Software Engineering Professionalism - Licensing

Licensing

The National Society of Professional Engineers provides a model law and lobbies legislatures to adopt licensing regulations. The model law requires:

  1. a four-year degree from a university program accredited by the Engineering Accreditation Committee (EAC) of the Accreditation Board for Engineering and Technology (ABET),
  2. an eight-hour examination on the fundamentals of engineering (FE) usually taken in the senior year of college,
  3. four years of acceptable experience,
  4. a second examination on principles and practice, and
  5. written recommendations from other professional engineers.

Some states require continuing education.

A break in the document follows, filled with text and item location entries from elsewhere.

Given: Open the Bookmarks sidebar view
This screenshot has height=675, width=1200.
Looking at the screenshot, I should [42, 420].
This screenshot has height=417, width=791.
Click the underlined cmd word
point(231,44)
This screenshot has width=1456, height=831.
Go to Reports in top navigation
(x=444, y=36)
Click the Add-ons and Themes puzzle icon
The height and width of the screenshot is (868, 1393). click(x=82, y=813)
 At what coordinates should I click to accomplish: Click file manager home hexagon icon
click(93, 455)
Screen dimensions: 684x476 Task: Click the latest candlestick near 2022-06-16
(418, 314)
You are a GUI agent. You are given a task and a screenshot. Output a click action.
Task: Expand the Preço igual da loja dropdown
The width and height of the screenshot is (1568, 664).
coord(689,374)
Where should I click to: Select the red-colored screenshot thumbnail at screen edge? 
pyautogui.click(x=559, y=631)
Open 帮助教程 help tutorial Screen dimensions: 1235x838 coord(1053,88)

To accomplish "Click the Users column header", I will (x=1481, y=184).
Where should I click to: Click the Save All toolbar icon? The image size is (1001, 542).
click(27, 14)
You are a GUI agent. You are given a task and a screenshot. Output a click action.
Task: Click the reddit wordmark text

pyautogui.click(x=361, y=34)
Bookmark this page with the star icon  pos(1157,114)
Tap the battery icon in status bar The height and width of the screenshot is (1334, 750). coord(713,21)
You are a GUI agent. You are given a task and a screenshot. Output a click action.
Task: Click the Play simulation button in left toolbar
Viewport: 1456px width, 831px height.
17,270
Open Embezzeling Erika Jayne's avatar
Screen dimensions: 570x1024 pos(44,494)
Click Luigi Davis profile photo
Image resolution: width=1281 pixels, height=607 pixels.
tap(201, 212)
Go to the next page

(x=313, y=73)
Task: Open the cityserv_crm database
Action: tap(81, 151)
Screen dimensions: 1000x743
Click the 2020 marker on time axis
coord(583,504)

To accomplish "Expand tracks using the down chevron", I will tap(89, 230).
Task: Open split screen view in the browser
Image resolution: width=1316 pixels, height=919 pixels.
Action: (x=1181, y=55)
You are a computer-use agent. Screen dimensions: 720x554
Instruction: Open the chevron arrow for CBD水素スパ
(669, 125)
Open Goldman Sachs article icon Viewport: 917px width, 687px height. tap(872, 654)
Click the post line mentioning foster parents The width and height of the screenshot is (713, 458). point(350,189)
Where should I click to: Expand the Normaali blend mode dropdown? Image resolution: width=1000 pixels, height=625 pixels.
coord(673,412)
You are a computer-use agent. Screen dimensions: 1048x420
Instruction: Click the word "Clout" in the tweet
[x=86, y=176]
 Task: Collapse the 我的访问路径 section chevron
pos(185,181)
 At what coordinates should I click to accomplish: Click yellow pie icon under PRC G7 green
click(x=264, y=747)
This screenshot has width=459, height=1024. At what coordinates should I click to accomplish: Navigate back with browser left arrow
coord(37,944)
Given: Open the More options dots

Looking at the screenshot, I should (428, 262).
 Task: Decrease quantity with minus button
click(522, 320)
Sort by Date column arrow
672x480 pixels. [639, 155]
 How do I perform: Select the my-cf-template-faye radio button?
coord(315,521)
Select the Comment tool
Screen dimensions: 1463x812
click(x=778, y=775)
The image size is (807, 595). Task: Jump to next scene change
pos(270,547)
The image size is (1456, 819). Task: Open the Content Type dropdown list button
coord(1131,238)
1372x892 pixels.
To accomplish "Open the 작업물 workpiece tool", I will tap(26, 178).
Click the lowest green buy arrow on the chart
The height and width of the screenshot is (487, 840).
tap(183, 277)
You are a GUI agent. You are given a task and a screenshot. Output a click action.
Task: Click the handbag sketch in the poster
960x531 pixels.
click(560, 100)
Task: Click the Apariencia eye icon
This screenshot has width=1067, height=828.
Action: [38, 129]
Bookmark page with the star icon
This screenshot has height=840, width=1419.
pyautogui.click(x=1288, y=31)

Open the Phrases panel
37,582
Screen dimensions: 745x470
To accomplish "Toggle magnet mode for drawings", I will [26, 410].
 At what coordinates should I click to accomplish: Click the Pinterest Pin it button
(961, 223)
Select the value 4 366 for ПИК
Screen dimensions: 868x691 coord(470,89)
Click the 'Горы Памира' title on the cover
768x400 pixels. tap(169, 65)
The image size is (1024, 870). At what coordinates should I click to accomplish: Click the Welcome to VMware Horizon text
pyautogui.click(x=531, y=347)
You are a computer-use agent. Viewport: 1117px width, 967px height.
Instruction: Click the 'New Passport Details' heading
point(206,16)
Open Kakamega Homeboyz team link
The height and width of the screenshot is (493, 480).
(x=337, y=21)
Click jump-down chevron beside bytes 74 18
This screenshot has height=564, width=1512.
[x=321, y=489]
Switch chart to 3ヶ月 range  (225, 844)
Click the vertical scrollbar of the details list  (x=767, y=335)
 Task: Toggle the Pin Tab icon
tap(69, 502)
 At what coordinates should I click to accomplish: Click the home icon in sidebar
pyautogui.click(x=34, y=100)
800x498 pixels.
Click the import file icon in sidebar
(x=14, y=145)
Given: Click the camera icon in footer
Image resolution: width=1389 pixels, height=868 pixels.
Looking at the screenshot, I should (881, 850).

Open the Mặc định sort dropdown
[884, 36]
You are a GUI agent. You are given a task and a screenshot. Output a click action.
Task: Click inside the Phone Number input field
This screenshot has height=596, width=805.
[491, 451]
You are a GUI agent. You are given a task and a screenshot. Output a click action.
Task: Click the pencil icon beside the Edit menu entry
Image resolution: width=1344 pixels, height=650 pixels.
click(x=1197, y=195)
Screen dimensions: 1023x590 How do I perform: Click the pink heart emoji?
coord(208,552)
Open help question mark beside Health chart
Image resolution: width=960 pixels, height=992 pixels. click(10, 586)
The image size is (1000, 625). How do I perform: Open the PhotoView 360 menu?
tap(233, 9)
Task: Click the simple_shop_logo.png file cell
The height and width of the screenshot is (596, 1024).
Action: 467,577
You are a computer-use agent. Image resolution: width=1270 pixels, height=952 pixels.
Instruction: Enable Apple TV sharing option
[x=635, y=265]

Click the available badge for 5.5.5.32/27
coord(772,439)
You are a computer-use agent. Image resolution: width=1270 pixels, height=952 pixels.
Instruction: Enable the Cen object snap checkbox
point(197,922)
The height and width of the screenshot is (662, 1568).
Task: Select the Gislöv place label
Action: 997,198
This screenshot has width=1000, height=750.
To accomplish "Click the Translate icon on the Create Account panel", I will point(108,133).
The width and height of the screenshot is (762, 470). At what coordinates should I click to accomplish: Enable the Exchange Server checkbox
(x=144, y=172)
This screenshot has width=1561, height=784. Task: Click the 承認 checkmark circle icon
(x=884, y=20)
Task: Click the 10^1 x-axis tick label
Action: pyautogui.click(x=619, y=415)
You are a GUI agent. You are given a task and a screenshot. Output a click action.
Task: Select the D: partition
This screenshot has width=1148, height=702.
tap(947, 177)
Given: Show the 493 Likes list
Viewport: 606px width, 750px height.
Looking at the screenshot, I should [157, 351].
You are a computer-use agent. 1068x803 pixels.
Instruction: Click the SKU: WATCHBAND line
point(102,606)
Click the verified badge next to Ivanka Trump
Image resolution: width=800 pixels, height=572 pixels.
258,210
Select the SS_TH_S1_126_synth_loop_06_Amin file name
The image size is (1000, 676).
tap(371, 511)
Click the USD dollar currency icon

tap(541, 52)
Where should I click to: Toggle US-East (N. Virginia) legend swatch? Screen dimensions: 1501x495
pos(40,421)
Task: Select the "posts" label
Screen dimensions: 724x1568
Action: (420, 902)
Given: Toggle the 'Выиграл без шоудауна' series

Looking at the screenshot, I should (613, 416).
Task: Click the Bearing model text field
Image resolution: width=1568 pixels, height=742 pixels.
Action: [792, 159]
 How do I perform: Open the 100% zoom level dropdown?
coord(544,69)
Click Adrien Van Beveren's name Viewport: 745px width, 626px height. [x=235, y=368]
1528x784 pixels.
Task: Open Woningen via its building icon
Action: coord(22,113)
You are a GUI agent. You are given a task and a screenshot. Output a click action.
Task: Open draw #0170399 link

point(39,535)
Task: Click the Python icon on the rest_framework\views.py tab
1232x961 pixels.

In Texas Donald Bagert of Texas became the first professional software engineer in the U.S. on September 4, 1998 or October 9, 1998. As of May 2002, Texas had issued 44 professional engineering licenses for software engineers. Rochester Institute of Technology granted the first Software Engineering bachelor’s degrees in 2001. Other universities have followed.

Professional licensing has been criticized for many reasons.

  • The field of software engineering is too immature
  • Licensing would give false assurances of competence even if the body of knowledge were mature
  • Software engineers would have to study years of calculus, physics, and chemistry to pass the exams, which is irrelevant to most software practitioners. Many (most?) computer science majors don't earn degrees in engineering schools, so they are probably unqualified to pass engineering exams.
  • In Canada, most people who earn professional software engineering licenses study software engineering, computer engineering or electrical engineering. Many times these people already qualified to become professional engineers in their own fields but choose to be licensed as software engineers to differentiate themselves from computer scientists.
  • In British Columbia, The Limited Licence is granted by the Association of Professional Engineers and Geoscientists of British Columbia. Fees are collected by APEGBC for the Limited Licence.